En parallèle, j’aide mes jeunes collègues qui ont des travaux de recherches en cours. En ce moment par exemple, je travaille avec un interne qui mène une recherche rétrospective sur les cas de lèpres pédiatriques sur le territoire ces dix dernières années.

 

5) Le moment où vous vous êtes dit : je veux faire de la recherche/de la médecine ?

Je me suis rendue compte que je voulais faire de la recherche en 2006 lorsque j’étais chef de clinique à Marseille. Dans mon emploi du temps, j’avais du temps de dégagé dans mon emploi du temps pour faire de la recherche fondamentale et c’est à ce moment-là que j’ai réellement découvert le monde de la recherche.

Après cela, j’ai réussi à intégrer la recherche dans ma pratique quotidienne. La direction du CHT est volontaire à ce sujet et souhaite développer la recherche clinique.

Il y a un an et demi, lorsque j’ai repris la Commission Recherche du CHT, j’ai commencé à me former sur les bonnes pratiques de la recherche.
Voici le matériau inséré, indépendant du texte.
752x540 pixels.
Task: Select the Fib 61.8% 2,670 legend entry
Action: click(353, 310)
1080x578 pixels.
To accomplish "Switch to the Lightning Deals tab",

Cela m’a permis d’acquérir des compétences législatives, administratives, etc.

 

6) Quelles sont vos plus belles réussites ? 

Récemment, j’ai soumis pour publication dans la revue Amyloid un article sur les amyloses inflammatoires en Nouvelle-Calédonie. C’est un très beau travail qui m’a demandé quasiment trois ans. Il y avait une thèse existante sur le sujet, j’ai ensuite réalisé une première étude rétrospective de 2006 à 2012 sur toutes les amyloses, ce qui a donné un travail de publication affiché au congrès international de l’amylose ISA au Japon en 2018 . Enfin, un interne a poursuivi le travail rétrospectif de 2012 à 2020. Nous avons co-écrit avec d’autres auteurs du centre de référence de l’hôpital Tenon cet article qui, nous l’espérons, pourra nous apporter une énergie nouvelle pour avancer dans nos recherches, voire nous apporter un financement pour mener une recherche fondamentale sur ce sujet.
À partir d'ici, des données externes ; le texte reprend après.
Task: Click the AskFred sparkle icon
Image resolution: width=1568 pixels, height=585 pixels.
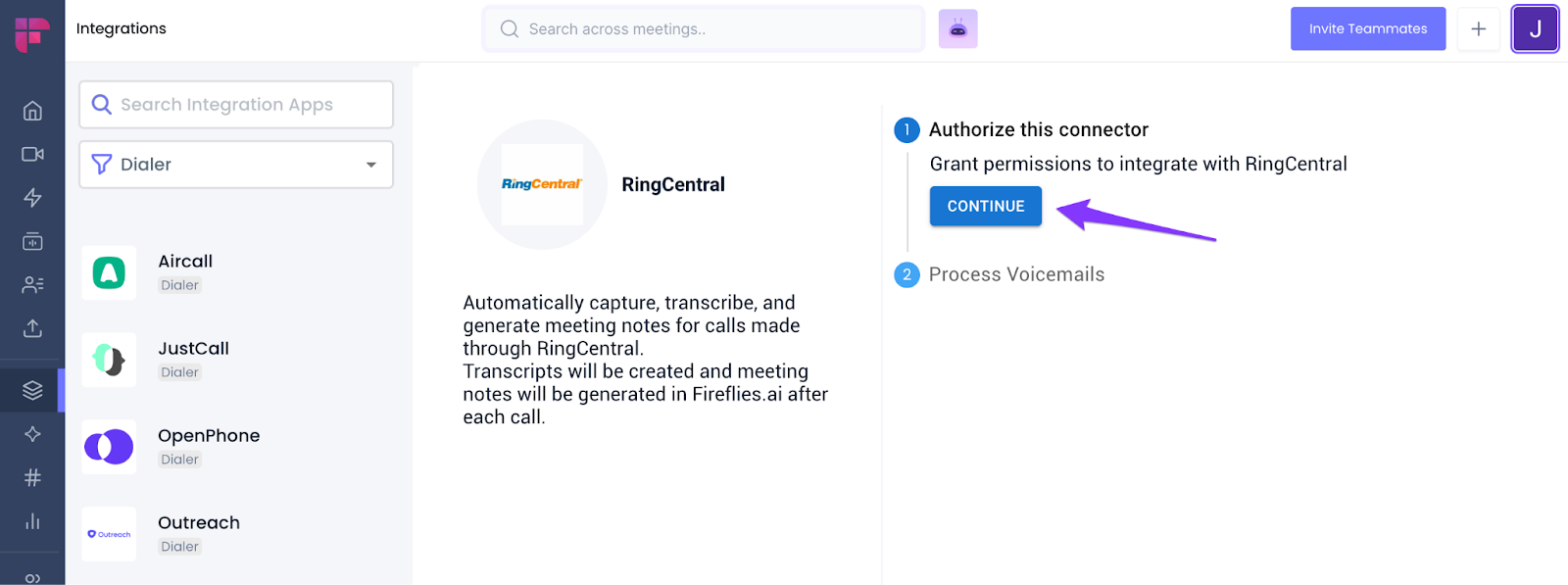Action: [x=32, y=433]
C’est important que l’on soit reconnu, nos collègues en métropoles perçoivent ainsi qu’il y a une dynamique de recherche au CHT, c’est attractif.

 

7) Quelles sont, selon vous, les principales qualités que doit avoir un chercheur ?

Pour moi, un chercheur doit être rigoureux, persévérant et optimiste. Il ne faut pas lâcher prise et y croire jusqu’au bout. Il faut sans cesse se dire que nos choix, les hypothèses que l’on a émises, sont correctes. Il faut attendre le financement, que les personnes en charge du projet aillent jusqu’au bout… c’est très long, des années, il faut s’accrocher.

 

8) Quelle place accordez-vous au hasard (opportunités, rencontres, chance…) dans votre travail de recherche ?

Beaucoup, je dirais au moins 30%. Les occasions qui se présentent et les partenariats qui se nouent influent beaucoup sur les projets de recherche. Pour parvenir à réaliser un travail de recherche sur telle pathologie, il faut que plusieurs éléments s’alignent, il y a donc une grande part de chance.

 

9) Quelle est, pour vous, la découverte majeure qui a pu influer sur l’histoire de la science et de l’humanité ?

Pour moi c’est la découverte de la pénicilline en 1928 par Alexander Flemming. Avant cette découverte, les hommes mourraient très facilement de la pneumonie, des infections de la peau, des méningites… D’ailleurs, il a découvert par hasard les propriétés de la pénicilline, cela fait écho à la question précédente. En revenant de vacances, il découvre que certaines des boîtes de Petri où il faisait pousser des staphylocoques dans son laboratoire ont été contaminées par une moisissure. Il remarque qu’autour des colonies cotonneuses d’un blanc verdâtre, les staphylocoques n’ont pas poussé. Il émet l'hypothèse que ce phénomène est dû à une substance sécrétée par le champignon et mène ensuite des études à grande échelle qui lui ont permis de découvrir les propriétés de la pénicilline.

Une autre découverte exceptionnelle que j’ai eu la chance de vivre : l’avènement de la trithérapie contre l’injection par le VIH en 1995. Avant cela, le VIH était constamment mortel. J’étais externe à l’époque et j’ai vu le passage avant/après ce traitement : c’était une véritable révolution.